On 3/17/20 8:23 AM, AC Gomez wrote:
>
> We have the following scenario...
>
> We've inherited a situation where we have a master admin user that's
> used across the board for all processes.
>
> We need to undo that one process at a time. So, for each process we
> thought of creating two secondary users, among which we will rotate a
> password.
>
> However, since a PostgreSQL Db cannot have more than one owner then
> these secondary users cannot act on the DB objects the same way, that is
> our understanding.
>
> The question is, if a DB already has an owner that we want to keep as
> the owner for now, can we create an equivalent user that will
> effectively have the same behaviour as the owner while not being the owner?
>
> And, will any objects created by this new user be fully accessible by
> the original master user?

Wouldn't INHERIT and IN ROLE work?:

https://www.postgresql.org/docs/12/sql-createrole.html

INHERIT
NOINHERIT

These clauses determine whether a role “inherits” the privileges of
roles it is a member of.
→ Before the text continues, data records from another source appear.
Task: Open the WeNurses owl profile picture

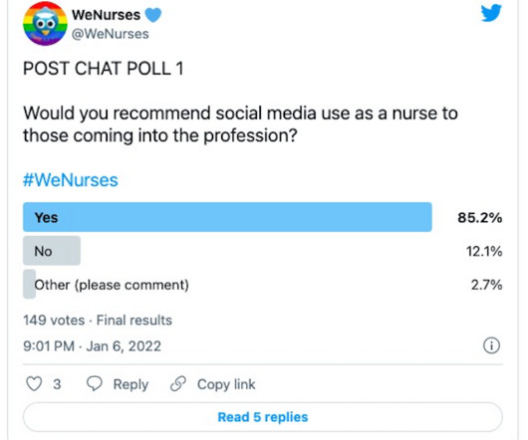Action: tap(45, 24)
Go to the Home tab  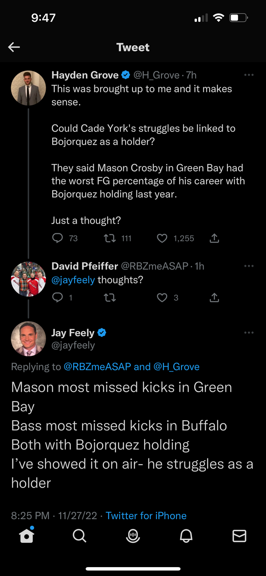click(27, 536)
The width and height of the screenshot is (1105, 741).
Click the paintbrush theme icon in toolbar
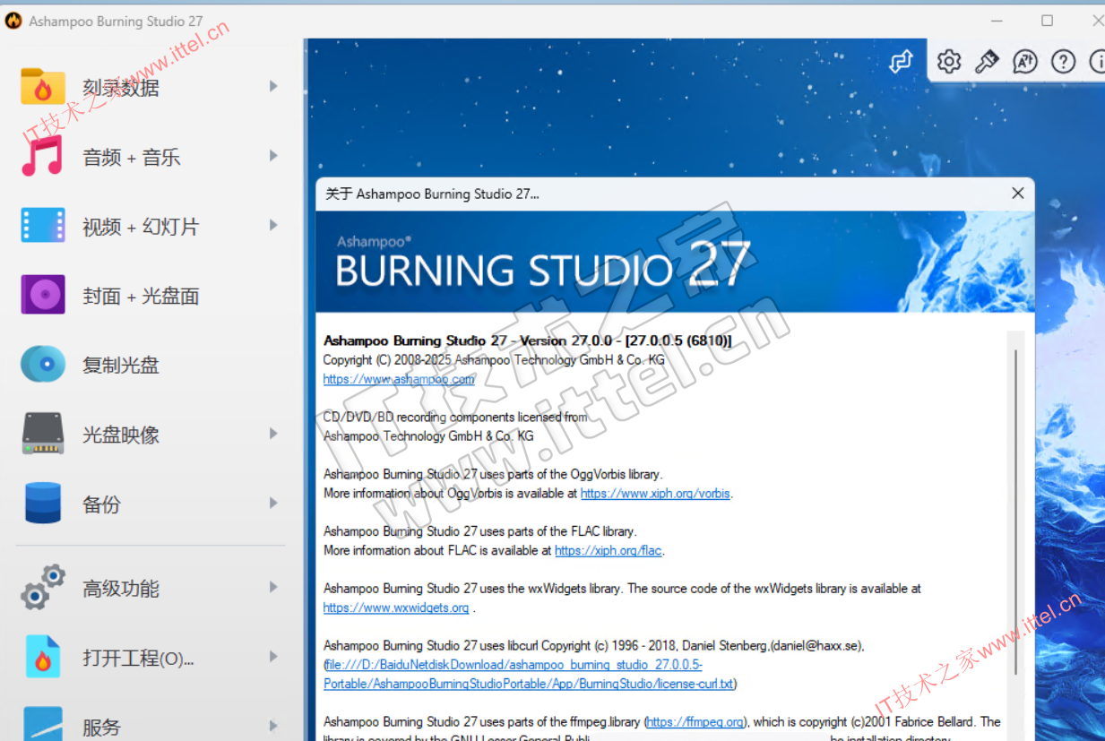[987, 61]
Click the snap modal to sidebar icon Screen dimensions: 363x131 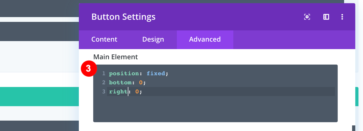[x=326, y=17]
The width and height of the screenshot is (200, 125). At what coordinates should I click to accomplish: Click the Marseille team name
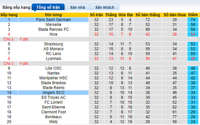pyautogui.click(x=54, y=25)
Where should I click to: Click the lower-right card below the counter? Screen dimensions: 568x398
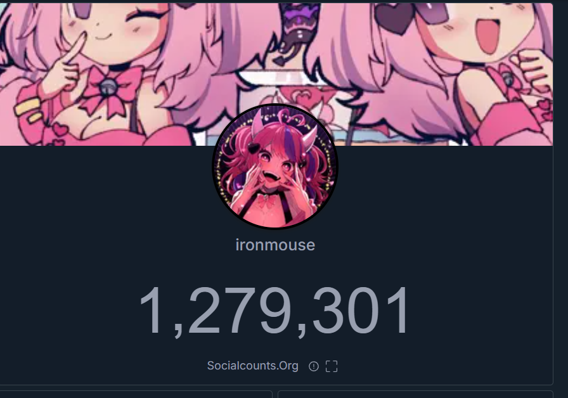[x=415, y=394]
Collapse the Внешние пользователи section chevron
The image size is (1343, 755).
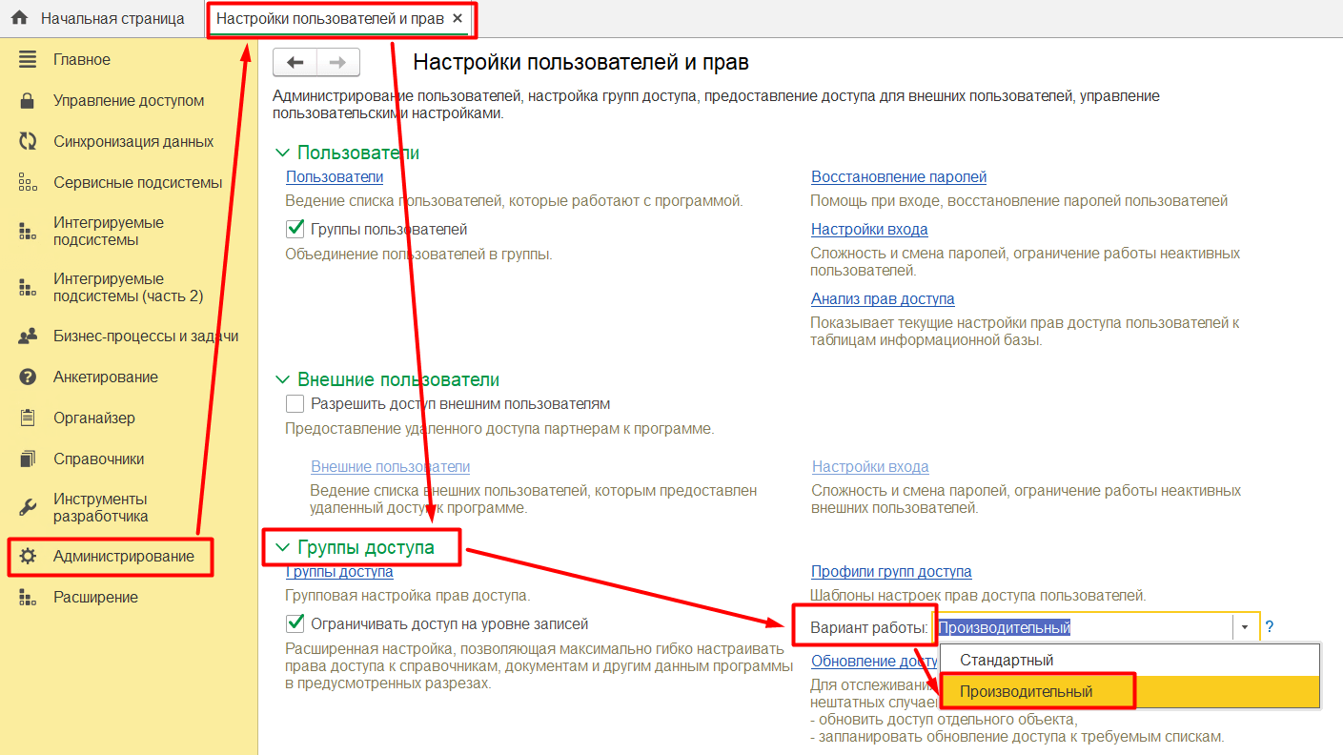[282, 379]
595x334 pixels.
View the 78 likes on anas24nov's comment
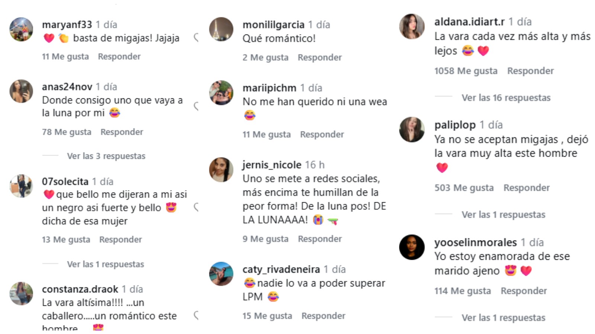67,132

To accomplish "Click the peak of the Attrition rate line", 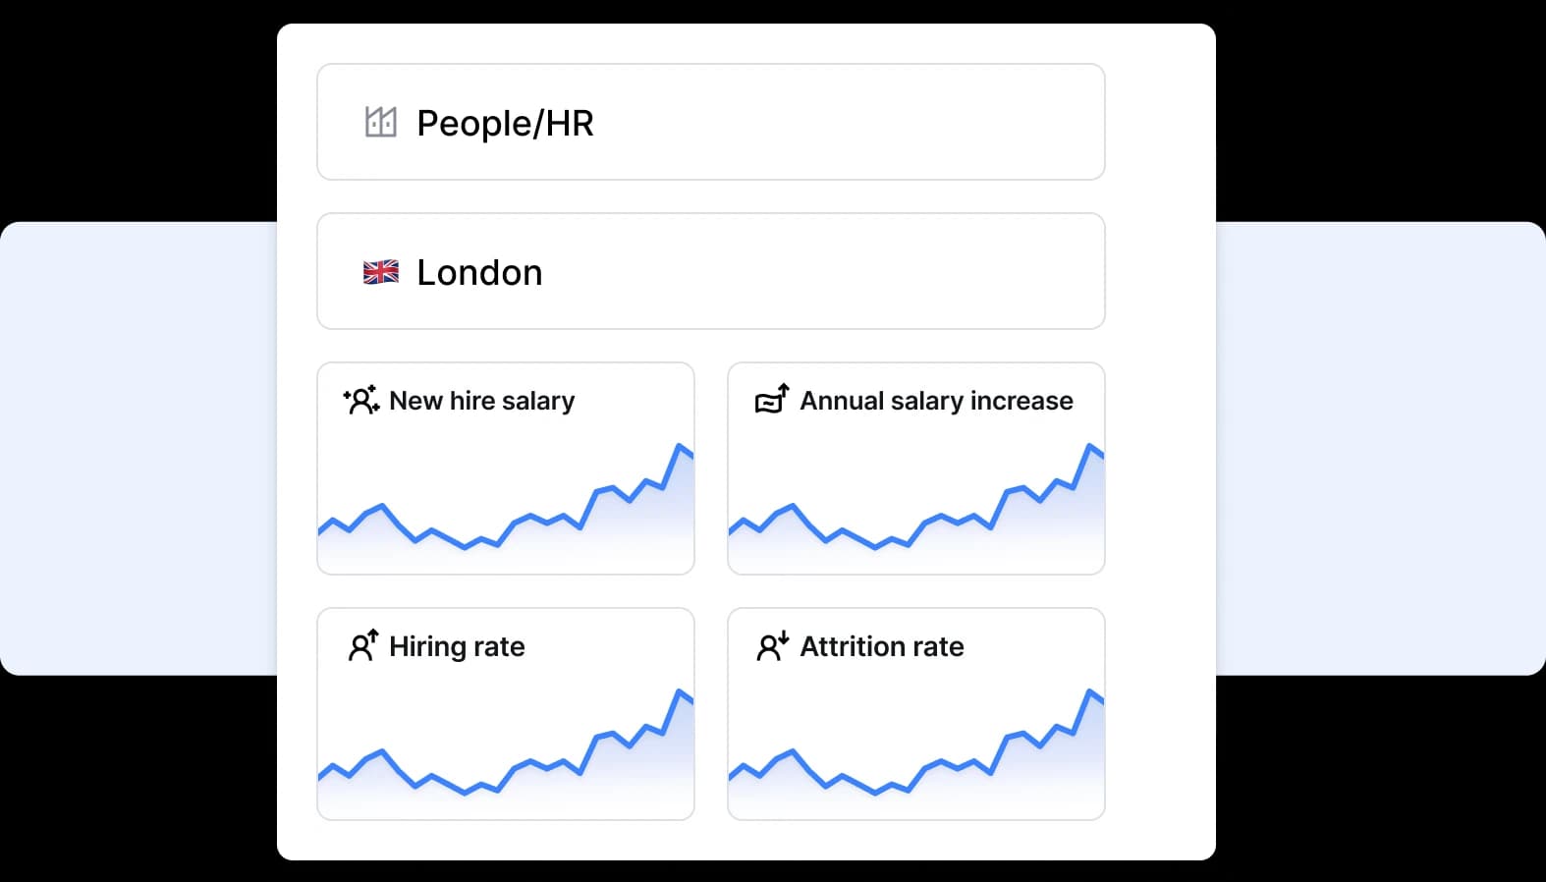I will coord(1090,692).
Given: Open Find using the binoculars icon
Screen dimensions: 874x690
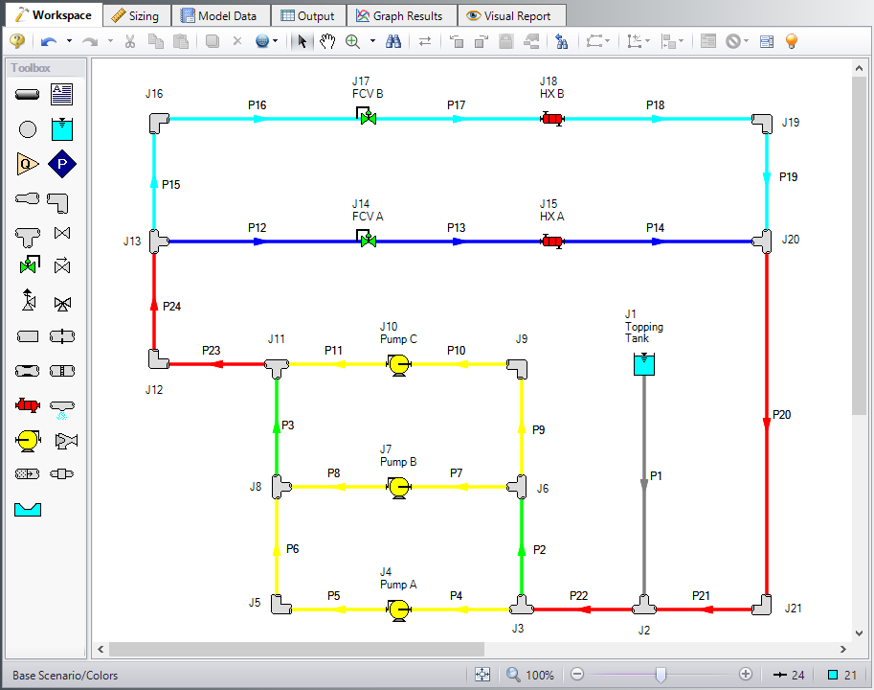Looking at the screenshot, I should coord(393,41).
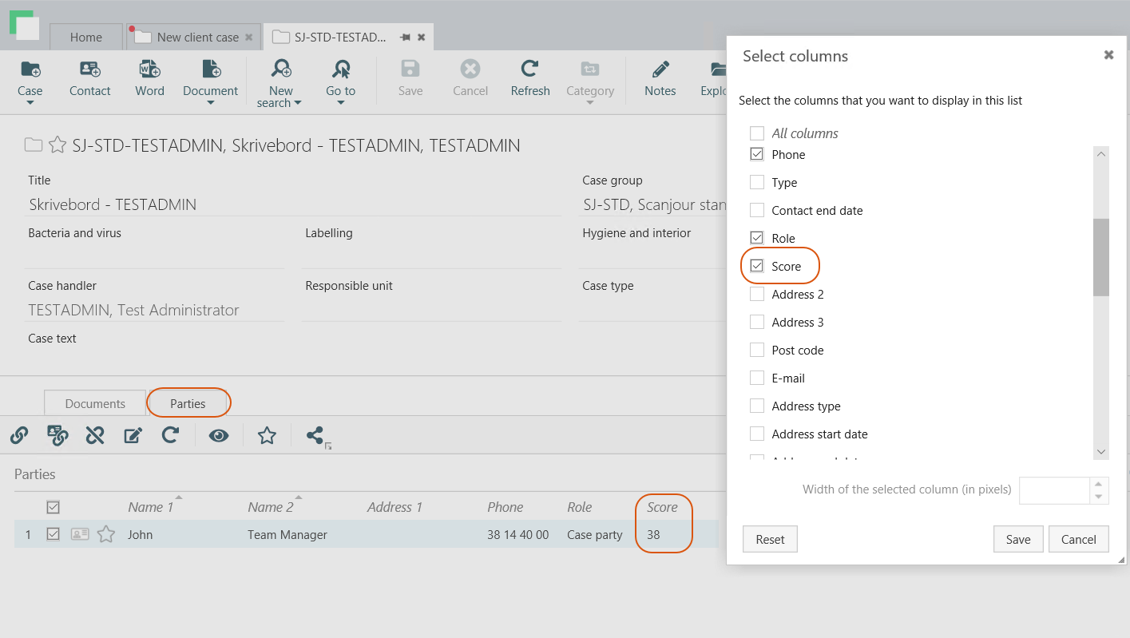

A role with the INHERIT attribute can
automatically use whatever database privileges have been granted to all
roles it is directly or indirectly a member of. Without INHERIT,
membership in another role only grants the ability to SET ROLE to that
other role; the privileges of the other role are only available after
having done so. If not specified, INHERIT is the default.
"

"IN ROLE role_name

The IN ROLE clause lists one or more existing roles to which the
new role will be immediately added as a new member. (Note that there is
no option to add the new role as an administrator; use a separate GRANT
command to do that.)
"

>
> Thanks

--
Adrian Klaver
adrian(dot)klaver(at)aklaver(dot)com